Since then, Bekmambetov has only served as the producer on the following two Yolki films.

The first sequel Yolki 2012 – which posted $30m at the CIS box office in 2011/12 – took place on New Year’s Eve in 11 cities from small regional towns to Saint Petersburg and Moscow, and was directed by Dmitry Kiselev, Alexander Kott, Oksana Bychkova and others.

Kiselev, Kott, Alexander Karpilovsky and Olga Kharina directed the episodes of the third film Yolki 2014 which was released on Dec 26, 2013 has generated more than $37m in the CIS so far.

For the first time in the series, the action moved outside of Russia to include scenes in New York and London, and included storylines involving animals facing almost unbearable challenges.

Other directors

Bekmambetov, who is directing two episodes of Yolki 1914, is being joined in the director’s chair by Kiselev, Kott and Karpilovsky and – in a radical change of genre from his last feature film, the police corruption thriller The Major  - by filmmaker Yury Bykov shooting the other five episodes.

Bykov’s episode will reportedly be based on a story by the 19th century writer Nikolai Leskov, The Wild Beast, which will feature the bear Stepan who has previously appeared in such films as Alexey Uchitel’s The Edge and Andrey Proshkin’s drama Orda.

While the previous films in the franchise had seen the action shifting rapidly from one Russian city to another on New Year’s Eve, Yolki 1914 sees the story travelling back in time by a century to life in the cities and provinces of pre-Revolutionary Russia and at the front during the First World War.

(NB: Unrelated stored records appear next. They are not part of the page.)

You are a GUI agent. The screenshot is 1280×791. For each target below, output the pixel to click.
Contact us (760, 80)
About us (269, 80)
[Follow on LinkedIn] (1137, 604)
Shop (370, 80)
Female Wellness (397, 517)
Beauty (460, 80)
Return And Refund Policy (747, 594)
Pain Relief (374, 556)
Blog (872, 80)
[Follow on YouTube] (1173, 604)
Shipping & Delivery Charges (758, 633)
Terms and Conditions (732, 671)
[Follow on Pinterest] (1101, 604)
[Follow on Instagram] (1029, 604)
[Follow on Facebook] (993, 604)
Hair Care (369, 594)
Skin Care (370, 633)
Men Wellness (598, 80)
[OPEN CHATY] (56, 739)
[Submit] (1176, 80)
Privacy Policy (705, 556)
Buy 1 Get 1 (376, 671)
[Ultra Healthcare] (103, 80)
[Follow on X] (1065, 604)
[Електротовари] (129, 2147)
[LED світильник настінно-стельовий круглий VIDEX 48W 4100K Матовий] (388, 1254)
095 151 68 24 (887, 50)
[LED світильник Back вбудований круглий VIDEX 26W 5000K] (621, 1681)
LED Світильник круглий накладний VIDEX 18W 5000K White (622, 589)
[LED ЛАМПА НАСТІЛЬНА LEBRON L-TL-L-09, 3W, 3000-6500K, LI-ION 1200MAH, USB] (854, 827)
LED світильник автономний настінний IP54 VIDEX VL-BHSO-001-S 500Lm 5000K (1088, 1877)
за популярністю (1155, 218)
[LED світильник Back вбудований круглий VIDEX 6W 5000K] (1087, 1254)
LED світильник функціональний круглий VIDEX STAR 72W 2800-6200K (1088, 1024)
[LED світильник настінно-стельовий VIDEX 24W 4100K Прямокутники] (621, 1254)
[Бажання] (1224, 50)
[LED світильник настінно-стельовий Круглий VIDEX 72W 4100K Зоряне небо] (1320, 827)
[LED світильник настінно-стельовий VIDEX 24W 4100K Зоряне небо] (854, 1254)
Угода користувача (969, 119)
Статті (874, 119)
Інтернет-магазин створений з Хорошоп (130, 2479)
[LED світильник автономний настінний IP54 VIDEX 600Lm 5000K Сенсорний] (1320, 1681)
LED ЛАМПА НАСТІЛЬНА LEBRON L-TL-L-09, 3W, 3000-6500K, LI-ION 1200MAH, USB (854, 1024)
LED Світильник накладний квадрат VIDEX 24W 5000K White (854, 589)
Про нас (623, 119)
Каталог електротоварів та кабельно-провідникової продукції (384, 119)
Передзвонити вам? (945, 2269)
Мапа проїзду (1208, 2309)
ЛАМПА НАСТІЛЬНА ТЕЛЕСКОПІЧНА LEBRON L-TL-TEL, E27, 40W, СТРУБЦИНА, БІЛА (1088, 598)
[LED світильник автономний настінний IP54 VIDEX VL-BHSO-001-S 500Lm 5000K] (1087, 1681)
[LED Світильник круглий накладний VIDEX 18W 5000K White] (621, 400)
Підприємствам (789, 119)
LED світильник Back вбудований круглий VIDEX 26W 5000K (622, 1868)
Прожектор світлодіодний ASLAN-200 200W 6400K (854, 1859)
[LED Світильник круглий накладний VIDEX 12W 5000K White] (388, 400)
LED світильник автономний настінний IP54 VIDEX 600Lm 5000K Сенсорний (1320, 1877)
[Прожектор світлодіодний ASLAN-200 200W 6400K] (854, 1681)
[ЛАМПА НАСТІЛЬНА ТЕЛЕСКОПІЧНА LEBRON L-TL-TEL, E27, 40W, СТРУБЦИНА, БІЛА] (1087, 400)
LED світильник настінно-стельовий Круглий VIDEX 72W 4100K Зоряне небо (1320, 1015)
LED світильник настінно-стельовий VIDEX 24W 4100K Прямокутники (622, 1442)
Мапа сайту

The heroes of the first three films – Boris (Ivan Urgant) and Evgeny (Sergey Svetlakov) – will reprise their roles in the new film which follows the adventures of their grandfathers and great-grandfathers a century ago, along with Alexander Domogarov and Alexander Golovin from Yolki 2014 among others.

Yolki 1914 will be released by Bazelevs Distribution in Russia on Dec 25, 2014.

In addition, Bazelevs is planning an Oct 30 release for a spin-off from Yolki 3, Yolki Lokhmatye (Shaggy Yolki), featuring canine sweethearts Pirate and Maltese.

Debutants backed by development fund

Two first-time filmmakers’ projects have been awarded development grants totalling €30,000 by the private Saint Petersburg-based Point of View (POV) Film Fund.

A jury of experts selected Anton Bilzho’s Dream-Fish, “a black comedy with melodrama elements” about a humble, average guy falling in love with a dream-fish. The film will be produced by Ethno Fund’s Vladislav Ketkovich and Maria Gavrilova.

The jury also chose Timofey Zhalnin’s psychological drama Disappearance, based on real events which took place when a young couple became lost in the Siberian taiga, to be produced by former Berlinale Talent Campus participant Ivan Lopatin’s Moscow-based company Leevandia Entertainment.

The Film Fund’s jury, which had made its first selection last September, reported that there was “a significant increase in the quality of the projects submitted [for the second call]”.

The jury comprised Sergey Selyanov (CTB Film Company), Artyom Vasiliev (Metrafilms, Konstantinos Kontovrakis (Herectic, Cinemart), Riina Sildos (Amrion, Baltic Event) and Jean-Christophe Simon (Films Boutique).